> **DESCRIPTION OF THE TASK**
Across the listing, tally the lines in which the word "agent" occurs, then report the tally alone.

##########

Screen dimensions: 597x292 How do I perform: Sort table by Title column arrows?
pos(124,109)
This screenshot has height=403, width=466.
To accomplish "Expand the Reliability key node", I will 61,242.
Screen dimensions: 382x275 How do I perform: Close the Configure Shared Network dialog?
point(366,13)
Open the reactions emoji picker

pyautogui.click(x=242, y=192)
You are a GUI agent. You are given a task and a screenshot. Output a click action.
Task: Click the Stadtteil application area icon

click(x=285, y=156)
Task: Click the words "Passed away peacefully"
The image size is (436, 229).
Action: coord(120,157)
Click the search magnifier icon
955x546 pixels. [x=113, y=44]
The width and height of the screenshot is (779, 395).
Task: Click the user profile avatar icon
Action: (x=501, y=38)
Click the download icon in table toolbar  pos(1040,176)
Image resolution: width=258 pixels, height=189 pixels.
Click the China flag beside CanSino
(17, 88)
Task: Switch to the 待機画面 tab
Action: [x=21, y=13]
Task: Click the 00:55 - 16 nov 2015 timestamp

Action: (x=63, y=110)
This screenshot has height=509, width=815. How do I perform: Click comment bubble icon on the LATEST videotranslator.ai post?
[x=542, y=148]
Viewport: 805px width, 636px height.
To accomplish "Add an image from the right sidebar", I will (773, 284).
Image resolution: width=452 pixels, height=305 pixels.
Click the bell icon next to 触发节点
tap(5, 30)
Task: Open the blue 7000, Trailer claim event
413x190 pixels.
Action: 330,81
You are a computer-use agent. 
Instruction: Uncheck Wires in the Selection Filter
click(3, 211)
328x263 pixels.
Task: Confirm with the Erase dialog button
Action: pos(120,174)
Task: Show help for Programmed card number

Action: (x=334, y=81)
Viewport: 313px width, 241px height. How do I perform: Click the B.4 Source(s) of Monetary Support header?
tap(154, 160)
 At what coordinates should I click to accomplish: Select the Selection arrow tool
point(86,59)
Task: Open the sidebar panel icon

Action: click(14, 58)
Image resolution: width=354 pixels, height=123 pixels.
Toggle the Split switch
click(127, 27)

##########

> **WRITTEN ANSWER**
2